Type
- Type: Upper house (de jure)

History
- Founded: Not convened yet
- Preceded by: Senate of Iraq; Revolutionary Command Council;

Elections
- Redistricting: Independent High Electoral Commission

Constitution
- Constitution of Iraq (2005), Section II, Chapter I

= Federation Council (Iraq) =

De jure upper house of Iraq

The Federation Council of Iraq (Note: also known as the Council of Union in early constitutional drafts, or simply the Federal Council (مجلس الاتحاد; کۆنسه‌یا فه‌ده‌راسیۆنێ, Konseya Federasyonê)) is the unconvened de jure upper house of the bicameral legislature of Iraq.

The constitution of Iraq defines the Federation Council as the upper chamber of Iraq's legislature composed of all governorates and federal regions, with intention of representation in the Parliament of Iraq. It also stipulates that the Federation Council is to be formed by a law passed by the Council of Representatives with two-thirds majority approval, but as of December 2025, no bill has established the upper chamber.

== Background ==
According to Article 65 of the Constitution:

A legislative council shall be established named the "Federation Council", to include representatives from the regions and the governorates that are not organized in a region. A law, enacted by a two-thirds majority of the members of the Council of Representatives, shall regulate the formation of the Federation Council, its membership conditions, its competencies, and all that is connected with it.
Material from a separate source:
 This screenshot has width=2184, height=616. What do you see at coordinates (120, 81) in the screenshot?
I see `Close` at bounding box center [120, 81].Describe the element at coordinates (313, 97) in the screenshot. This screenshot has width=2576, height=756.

The Federation Council shall consist of elected officials from Iraq's federal regions and governorates, and its authorities is to be determined by a law enacted by the Council of Representatives.

== Debate ==
=== Supporting arguments ===
Proponents of the Federation Council (FC) have argued that:

- According to some proponents of the FC, Iraq's legislative system is "disjointed" and there's "internal competition or rivalry between the legislative institutions", with the Council of Representatives occasionally forcing contested laws into effect. Currently, even the president cannot block a bill from being passed regardless of whether he/she signs it.
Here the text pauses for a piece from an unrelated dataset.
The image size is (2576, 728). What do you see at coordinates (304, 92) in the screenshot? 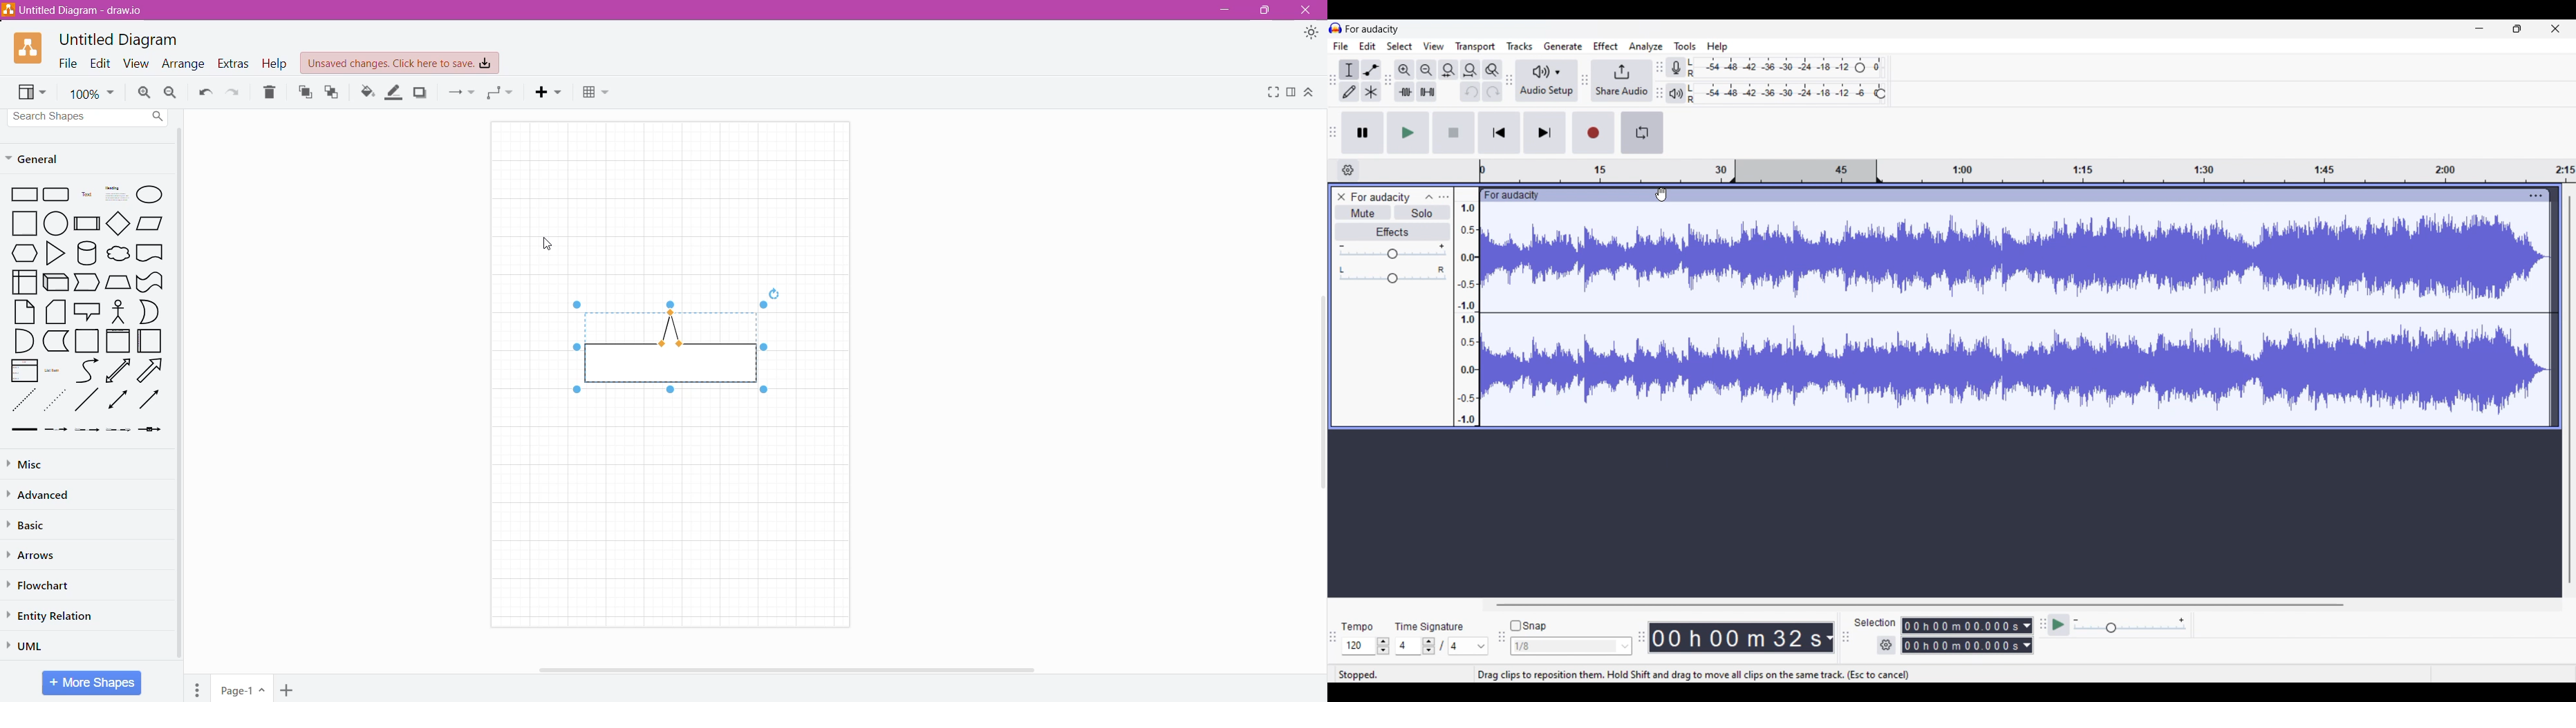
I see `To Front` at bounding box center [304, 92].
- The FC can balance the proportional representation-based Council of Representatives by allowing for regions and governorates to be directly represented in legislative affairs.

- Some Sunni and Shia parties, and the Kurds are already starting to support the implementation.

- Despite the fact that 78.59% of voters chose to implement the current constitution of Iraq, some of its articles are yet to be implemented. This could have prevented the 2017 Kurdish independence referendum and consequently, the 2017 Iraqi–Kurdish conflict.

- The Council of Representatives has been criticised before for passing laws that further added tension between the federal government and the Kurdistan Region and between Iraq's three main components.

- The FC can function as a guarantor of decentralisation by ensuring that the Council of Representatives does not consolidate disproportionate power.

- Implementation of the FC can improve internal security of Iraq's governorates by passing legislation that allows for the devolution of internal security administration –such as law enforcement– to provincial authorities.

- Federalism in Iraq can only function properly when democratic institutions function as a bastion against a dictatorship of the majority.

- The FC can ensure the representation of Iraq's minorities in parliament.

=== Opposing arguments ===
Critics additionally also argued that:

- The FC may not be able to actually handle solving problems within Iraq as those who lead parties have a better say in Parliament rather than elected representatives.

- The FC might additionally be too expensive for the country's budget with little to no actual effect, explaining on why not many Iraqis are bothered with implementing the FC or even know about its existence.